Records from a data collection
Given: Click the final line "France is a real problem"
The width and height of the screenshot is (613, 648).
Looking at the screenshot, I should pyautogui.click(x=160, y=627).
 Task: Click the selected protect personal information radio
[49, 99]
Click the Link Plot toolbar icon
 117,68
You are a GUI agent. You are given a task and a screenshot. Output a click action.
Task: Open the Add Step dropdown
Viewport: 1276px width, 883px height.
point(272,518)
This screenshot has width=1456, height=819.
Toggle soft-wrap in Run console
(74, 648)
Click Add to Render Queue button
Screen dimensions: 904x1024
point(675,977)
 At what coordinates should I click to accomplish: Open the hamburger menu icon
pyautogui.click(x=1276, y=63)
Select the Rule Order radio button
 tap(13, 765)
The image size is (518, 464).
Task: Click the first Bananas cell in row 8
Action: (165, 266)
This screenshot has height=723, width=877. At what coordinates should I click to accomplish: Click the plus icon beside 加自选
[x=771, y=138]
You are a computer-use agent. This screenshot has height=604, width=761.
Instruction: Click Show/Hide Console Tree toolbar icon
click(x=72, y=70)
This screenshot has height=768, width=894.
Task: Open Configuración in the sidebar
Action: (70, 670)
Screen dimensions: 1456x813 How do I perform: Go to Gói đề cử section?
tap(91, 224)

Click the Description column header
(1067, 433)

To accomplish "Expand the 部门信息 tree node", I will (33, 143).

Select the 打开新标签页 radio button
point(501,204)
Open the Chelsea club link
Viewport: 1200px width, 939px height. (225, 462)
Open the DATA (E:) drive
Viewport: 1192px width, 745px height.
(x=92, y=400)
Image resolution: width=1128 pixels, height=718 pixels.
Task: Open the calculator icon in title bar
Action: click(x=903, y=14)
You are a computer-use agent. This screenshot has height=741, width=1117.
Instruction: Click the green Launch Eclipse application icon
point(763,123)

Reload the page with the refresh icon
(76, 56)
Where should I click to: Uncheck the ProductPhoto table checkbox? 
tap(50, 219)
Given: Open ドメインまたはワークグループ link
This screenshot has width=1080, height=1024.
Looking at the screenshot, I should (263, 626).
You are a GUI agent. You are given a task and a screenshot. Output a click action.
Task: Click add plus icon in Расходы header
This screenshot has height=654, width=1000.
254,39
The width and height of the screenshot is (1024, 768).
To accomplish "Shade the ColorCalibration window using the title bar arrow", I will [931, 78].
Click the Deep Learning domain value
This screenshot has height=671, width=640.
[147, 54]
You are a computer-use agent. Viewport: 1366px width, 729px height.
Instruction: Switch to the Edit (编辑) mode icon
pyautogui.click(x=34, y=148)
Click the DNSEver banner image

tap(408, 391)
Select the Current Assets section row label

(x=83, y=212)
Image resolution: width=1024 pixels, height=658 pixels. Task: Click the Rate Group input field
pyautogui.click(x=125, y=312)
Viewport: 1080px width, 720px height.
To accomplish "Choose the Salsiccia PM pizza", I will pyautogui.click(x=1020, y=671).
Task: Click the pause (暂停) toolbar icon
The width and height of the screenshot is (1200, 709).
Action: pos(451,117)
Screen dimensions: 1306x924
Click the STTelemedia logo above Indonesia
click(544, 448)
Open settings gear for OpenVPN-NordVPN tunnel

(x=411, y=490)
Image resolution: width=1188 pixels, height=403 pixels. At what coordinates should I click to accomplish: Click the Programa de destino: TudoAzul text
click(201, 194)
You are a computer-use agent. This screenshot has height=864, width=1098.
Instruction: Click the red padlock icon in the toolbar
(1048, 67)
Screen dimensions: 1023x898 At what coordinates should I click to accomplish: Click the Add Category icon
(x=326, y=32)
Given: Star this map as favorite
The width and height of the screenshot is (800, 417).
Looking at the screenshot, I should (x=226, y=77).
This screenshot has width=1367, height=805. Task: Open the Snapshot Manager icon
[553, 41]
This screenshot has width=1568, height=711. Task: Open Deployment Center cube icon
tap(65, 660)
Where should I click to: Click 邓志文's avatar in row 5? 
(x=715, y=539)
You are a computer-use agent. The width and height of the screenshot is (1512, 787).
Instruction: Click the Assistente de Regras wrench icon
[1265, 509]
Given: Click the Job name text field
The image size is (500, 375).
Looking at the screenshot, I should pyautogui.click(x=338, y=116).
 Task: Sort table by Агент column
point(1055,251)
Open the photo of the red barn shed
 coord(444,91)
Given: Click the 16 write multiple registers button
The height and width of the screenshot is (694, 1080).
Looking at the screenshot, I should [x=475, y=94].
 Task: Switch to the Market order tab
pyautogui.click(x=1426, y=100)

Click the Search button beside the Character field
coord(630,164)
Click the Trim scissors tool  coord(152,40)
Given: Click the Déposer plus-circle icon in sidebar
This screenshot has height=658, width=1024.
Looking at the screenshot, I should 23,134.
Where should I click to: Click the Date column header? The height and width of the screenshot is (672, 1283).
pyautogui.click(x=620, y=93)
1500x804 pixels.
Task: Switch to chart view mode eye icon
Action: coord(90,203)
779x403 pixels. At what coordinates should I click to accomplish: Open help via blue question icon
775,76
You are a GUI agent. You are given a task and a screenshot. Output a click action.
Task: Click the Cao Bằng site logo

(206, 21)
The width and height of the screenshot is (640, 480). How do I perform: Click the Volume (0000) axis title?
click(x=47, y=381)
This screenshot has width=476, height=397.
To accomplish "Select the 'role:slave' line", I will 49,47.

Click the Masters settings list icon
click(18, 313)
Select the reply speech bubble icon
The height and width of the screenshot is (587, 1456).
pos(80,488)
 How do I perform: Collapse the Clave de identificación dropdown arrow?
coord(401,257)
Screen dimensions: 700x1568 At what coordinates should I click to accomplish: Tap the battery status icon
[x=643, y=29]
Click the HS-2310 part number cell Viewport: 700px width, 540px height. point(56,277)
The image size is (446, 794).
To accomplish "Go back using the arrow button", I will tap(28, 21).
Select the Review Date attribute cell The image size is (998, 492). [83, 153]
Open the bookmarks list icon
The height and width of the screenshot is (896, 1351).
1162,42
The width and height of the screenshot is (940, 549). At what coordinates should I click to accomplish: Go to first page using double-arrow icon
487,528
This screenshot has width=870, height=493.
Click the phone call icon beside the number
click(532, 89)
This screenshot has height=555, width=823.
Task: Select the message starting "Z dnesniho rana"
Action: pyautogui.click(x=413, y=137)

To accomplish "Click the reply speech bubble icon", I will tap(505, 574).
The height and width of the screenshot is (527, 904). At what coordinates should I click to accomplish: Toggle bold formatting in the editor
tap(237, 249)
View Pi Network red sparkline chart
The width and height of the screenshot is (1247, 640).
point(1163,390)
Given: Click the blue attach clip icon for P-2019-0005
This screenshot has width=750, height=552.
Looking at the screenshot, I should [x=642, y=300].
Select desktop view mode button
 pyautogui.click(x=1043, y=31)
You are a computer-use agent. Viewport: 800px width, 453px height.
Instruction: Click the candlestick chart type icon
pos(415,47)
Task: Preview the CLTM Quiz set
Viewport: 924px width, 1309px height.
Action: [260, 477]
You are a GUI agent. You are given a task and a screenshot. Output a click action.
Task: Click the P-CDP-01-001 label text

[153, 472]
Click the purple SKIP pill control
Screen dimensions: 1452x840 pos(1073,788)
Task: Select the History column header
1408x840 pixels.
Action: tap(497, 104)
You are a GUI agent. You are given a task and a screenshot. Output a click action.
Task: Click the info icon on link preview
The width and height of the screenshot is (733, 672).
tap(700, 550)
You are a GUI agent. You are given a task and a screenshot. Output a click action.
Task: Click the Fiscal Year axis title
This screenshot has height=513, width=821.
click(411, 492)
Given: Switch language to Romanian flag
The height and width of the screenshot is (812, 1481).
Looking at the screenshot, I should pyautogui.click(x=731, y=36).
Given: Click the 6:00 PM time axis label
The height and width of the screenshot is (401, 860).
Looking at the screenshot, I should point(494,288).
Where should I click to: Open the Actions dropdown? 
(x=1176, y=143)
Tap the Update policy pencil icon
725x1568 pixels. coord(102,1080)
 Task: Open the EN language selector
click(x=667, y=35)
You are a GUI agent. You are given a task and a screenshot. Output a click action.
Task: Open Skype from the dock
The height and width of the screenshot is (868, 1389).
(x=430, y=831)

→ **Problem statement**: If the string "speech" is in a line of the entries, pick that line out.

→ **Output for this task**:
Select the reply speech bubble icon
To accomplish "Click the reply speech bubble icon", I will tap(505, 574).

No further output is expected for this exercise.